David Chandler, Professor at the University of California, Berkeley, was born in New York in 1944. He received his S.B. degree in Chemistry from MIT in 1966, and his Ph.D. in Chemical Physics at Harvard in 1969. He met his wife, Elaine, while they were both MIT undergraduates. They raised two daughters, Phoebe and Cynthia. Elaine Chandler is a theoretical physicist. She worked for many years at Lawrence Livermore National Laboratory, where she rose through its ranks to lead basic research on the physics of materials for Science Based Stockpile Stewardship. In 2005, she moved to a new post at Lawrence Berkeley National Laboratory.

David Chandler began his academic career as an Assistant Professor in 1970 at the Urbana-Champaign campus of the University of Illinois. He rose through the ranks, becoming a full Professor in 1977. Prior to joining the Berkeley faculty in 1986, Chandler spent two years as Professor of Chemistry at the University of Pennsylvania.

Chandler's general area of research is statistical mechanics - the general physical theory with which chaotic and complex systems are described. David Chandler has applied this discipline in a number of ways leading to an understanding of the microscopic structure and dynamics of liquid matter. Early in his career, he collaborated with Hans Andersen and John Weeks in developing a quantitative description of liquid structure and thermodynamics in terms of molecular packing. This work, known as the WCA theory, is generally regarded as the basic equilibrium theory of the liquid state. To apply it to complex fluids, Chandler developed the reference interaction site model (RISM). This model describes packing of irregular shaped molecules in liquids.
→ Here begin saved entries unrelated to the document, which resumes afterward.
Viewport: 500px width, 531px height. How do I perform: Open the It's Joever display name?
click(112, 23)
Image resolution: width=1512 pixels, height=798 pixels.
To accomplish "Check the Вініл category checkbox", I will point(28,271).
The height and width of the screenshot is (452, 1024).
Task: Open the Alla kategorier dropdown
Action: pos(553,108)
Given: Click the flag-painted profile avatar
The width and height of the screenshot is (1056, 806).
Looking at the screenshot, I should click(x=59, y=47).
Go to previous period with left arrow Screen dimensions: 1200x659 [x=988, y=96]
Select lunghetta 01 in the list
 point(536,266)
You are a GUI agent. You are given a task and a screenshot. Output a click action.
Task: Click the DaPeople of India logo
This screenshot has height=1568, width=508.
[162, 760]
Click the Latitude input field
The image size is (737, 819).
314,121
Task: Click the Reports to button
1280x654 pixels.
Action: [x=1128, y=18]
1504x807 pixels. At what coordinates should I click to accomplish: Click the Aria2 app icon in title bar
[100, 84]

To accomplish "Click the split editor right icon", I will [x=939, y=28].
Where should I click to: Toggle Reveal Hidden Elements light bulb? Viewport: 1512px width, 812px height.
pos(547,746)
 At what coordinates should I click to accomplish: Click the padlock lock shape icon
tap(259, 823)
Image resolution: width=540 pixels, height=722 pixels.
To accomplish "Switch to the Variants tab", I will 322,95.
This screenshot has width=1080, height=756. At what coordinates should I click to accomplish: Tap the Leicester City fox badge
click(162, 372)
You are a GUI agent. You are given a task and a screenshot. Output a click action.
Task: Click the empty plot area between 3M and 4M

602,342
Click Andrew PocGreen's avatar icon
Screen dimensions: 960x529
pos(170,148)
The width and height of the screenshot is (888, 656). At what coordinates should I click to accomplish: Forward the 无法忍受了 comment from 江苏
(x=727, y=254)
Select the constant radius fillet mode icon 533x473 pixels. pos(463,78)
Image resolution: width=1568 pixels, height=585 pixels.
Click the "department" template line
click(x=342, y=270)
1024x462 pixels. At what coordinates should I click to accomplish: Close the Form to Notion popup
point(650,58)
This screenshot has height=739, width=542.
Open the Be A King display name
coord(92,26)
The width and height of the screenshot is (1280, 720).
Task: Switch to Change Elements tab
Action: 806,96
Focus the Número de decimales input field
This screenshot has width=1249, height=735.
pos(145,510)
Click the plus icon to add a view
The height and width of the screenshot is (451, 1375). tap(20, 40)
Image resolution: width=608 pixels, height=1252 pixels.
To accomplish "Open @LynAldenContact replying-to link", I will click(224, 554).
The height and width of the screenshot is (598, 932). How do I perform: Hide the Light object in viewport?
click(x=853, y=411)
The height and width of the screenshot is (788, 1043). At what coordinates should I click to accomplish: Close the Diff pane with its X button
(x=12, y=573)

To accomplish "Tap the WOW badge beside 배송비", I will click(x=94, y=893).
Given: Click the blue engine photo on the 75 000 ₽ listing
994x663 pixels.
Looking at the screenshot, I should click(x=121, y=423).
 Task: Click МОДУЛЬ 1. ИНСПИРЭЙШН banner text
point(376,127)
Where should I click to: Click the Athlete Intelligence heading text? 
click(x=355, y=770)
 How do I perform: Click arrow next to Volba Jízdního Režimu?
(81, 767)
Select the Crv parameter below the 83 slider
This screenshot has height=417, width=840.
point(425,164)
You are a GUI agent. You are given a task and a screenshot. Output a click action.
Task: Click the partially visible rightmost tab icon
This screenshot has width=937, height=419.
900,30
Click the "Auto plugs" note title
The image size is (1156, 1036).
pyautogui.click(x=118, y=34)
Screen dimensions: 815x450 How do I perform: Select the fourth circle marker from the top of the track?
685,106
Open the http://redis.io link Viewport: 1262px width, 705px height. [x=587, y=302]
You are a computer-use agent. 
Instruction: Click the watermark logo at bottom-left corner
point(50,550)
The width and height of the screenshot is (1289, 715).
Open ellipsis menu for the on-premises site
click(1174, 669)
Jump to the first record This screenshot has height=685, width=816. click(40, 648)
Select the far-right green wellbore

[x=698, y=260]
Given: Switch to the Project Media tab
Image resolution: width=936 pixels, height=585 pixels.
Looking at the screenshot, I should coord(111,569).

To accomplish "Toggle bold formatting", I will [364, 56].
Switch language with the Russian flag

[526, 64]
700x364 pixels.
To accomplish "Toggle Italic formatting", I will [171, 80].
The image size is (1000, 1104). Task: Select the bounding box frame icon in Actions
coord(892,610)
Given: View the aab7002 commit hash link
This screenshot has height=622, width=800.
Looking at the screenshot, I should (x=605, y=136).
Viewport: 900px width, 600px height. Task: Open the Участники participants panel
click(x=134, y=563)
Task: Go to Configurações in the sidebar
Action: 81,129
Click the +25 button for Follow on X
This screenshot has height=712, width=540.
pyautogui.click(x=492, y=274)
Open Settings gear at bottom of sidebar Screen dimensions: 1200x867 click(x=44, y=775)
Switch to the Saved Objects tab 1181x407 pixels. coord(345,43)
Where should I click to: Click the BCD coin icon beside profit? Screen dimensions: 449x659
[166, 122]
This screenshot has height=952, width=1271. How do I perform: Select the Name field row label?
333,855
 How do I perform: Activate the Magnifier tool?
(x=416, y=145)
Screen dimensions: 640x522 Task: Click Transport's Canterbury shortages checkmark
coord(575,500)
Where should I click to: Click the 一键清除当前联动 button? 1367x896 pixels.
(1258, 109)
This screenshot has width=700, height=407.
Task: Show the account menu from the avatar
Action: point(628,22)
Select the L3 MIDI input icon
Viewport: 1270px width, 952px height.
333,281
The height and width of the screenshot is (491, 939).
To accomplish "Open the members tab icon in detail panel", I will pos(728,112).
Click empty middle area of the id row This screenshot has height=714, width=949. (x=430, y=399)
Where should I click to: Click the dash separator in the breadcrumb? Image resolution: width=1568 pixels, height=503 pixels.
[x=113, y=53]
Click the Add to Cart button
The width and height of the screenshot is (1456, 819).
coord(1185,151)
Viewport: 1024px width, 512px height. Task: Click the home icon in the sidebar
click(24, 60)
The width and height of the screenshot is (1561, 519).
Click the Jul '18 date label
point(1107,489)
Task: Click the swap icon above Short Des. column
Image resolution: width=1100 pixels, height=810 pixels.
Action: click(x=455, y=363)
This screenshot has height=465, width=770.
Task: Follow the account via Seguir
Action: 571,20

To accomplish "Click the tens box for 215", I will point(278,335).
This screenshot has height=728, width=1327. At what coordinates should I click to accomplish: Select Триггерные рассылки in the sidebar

Chandler used it to provide the first successful predictions and explanations of the structures of polyatomic fluids. Currently, the most important applications of the model are in the description of polymeric liquids.

With his Illinois student, Lawrence Pratt, Chandler developed the molecular theory of hydrophobicity – the nature of liquid water organization in the vicinity of oily species. Hydrophobicity is believed to play a central role in the formation of biological structures because the microscopic segregation of oily and aqueous components is a most common facet of lipid and protein assemblies. At Berkeley, Chandler has returned to this topic, but with emphasis on extended hydrophobic surfaces. Such surfaces can induce phase transitions and powerful inter-surface interactions over length scales that are very large compared to typical microscopic distances.

In the mid 1970's, David Chandler produced a series of papers introducing the statistical mechanical techniques for analyzing chemical equilibrium and chemical dynamics in liquids. During his year-long stay at Columbia University in 1977-78, he collaborated with Chemistry Professor Bruce Berne in carrying out the first computer simulations of such processes. Shortly thereafter, with his Illinois colleague, Peter Wolynes, Chandler developed the quantum mechanical versions of these methods, which he then used to understand the behavior of electrons in liquids.

At Berkeley, working with Peter Bolhuis, Christoph Dellago and Phillip Geissler, Professor Chandler developed the statistical mechanical treatment of trajectory space that generalizes standard statistical mechanics to systems driven arbitrarily far from equilibrium. In one application of this development known as transition path sampling, Chandler and his coworkers unraveled the mechanism of auto ionization in water, the fundamental kinetic step of pH. Other topics of study in Chandler's current research are the theory of self assembly in liquids and dynamical arrest in glass formers.

In recognition of his research accomplishments, David Chandler has received a number of awards from various scientific societies and institutions, he is a member of the National Academy of Sciences and a Foreign Member of the Royal Society. His popular textbook, Introduction to Modern Statistical Mechanics, is highly regarded by students and specialists for its novelty and pedagogy.